Os cenários podem variar e dessa forma influenciar a forma como os atores atuam
na conjuntura. Por exemplo, em um cenário de extrema repressão política, como ocorreu
durante a Ditadura Militar, as possiblidades de efetuar a ação política são muito distintas
de um cenário de Democracia. Por isso a avaliação dos cenários é importante pois elas
indicam as possíveis tendências e perspectivas para a ação.

Contextos:
O Contexto geralmente é confundido com os Cenários, mas necessariamente não
são sinônimos.
O Contexto conjuntural deve ressaltar o histórico dos acontecimentos até o
momento presente, a tradição política de determinado ambiente, os aspectos históricos,
políticos, econômicos e as manifestações ideológicas mais recentes.
Esse patamar pode ser compreendido e deve correlacionar aspectos sociais
diversos que nem sempre são combinados mecanicamente.
No plano de conquistas de direitos e espaço político podemos definir em:
A) Expansão, Declínio e Retrocessos.
No plano da produção material podemos definir em:
B) Desenvolvimento, Estagnação ou Recessão.
Mas atenção, podemos ter processos de desenvolvimento da produção material
em uma determinada sociedade onde o contexto aponta por outros fatores, um
declínio ou mesmo retrocessos nas conquistas de direitos e espaço político!

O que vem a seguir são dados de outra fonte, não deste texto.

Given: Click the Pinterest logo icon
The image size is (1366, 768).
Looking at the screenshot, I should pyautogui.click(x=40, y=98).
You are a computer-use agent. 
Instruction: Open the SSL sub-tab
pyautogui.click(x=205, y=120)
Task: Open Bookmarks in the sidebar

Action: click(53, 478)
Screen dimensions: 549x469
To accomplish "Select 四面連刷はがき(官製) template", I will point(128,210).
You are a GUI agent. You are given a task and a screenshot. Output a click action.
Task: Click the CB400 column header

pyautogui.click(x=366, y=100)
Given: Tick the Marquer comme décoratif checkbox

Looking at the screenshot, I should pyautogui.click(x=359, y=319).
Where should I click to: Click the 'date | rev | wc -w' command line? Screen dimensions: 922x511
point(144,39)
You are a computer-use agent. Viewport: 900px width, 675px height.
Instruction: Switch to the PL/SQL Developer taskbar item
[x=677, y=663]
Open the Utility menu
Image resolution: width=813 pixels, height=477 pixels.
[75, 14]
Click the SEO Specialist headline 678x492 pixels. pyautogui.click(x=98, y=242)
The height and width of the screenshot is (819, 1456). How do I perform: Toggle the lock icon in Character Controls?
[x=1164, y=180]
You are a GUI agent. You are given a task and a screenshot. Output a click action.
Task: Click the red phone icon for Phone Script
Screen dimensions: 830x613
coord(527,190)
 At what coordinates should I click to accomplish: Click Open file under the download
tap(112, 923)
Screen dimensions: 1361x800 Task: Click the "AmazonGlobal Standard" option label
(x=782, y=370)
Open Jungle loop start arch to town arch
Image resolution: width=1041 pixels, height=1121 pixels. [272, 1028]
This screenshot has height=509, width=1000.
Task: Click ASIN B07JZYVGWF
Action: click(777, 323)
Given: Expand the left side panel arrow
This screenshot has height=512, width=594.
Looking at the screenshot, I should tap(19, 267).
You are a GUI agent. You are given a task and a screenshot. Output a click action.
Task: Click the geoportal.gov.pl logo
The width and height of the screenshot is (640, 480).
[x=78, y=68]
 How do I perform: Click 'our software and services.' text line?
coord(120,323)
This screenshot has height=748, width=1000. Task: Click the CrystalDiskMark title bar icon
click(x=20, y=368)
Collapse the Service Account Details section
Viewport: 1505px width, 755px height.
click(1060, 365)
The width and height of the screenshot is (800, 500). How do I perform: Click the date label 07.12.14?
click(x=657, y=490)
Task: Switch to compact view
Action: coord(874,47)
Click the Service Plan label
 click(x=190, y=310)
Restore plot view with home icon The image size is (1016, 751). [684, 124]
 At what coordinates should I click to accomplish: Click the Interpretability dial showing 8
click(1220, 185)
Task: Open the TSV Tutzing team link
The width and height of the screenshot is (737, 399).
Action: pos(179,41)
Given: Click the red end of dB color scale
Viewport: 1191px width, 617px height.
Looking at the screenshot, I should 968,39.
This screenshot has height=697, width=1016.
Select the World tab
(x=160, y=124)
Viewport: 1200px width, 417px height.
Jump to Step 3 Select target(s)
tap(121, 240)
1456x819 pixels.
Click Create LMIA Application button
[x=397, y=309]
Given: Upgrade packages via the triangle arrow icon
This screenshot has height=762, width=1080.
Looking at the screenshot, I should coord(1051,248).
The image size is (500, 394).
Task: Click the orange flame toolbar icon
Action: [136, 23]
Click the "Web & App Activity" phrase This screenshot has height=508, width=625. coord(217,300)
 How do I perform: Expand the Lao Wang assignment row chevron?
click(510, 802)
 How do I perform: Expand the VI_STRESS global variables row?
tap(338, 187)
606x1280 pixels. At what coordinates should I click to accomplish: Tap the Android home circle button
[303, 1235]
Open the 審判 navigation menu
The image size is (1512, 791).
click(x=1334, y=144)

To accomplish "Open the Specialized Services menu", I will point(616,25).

Um processo de expansão da atividade econômica geralmente é acompanhado de
um processo de desenvolvimento de novas técnicas, sistemas de organização e
materiais, ou mesmo novos formas e processos produtivos, mas pode também revelar o
declínio de outras atividades econômicas e até mesmo o fim de postos de trabalho
específicos motivado pela apropriação tecnológica que a indústria capitalista possibilita.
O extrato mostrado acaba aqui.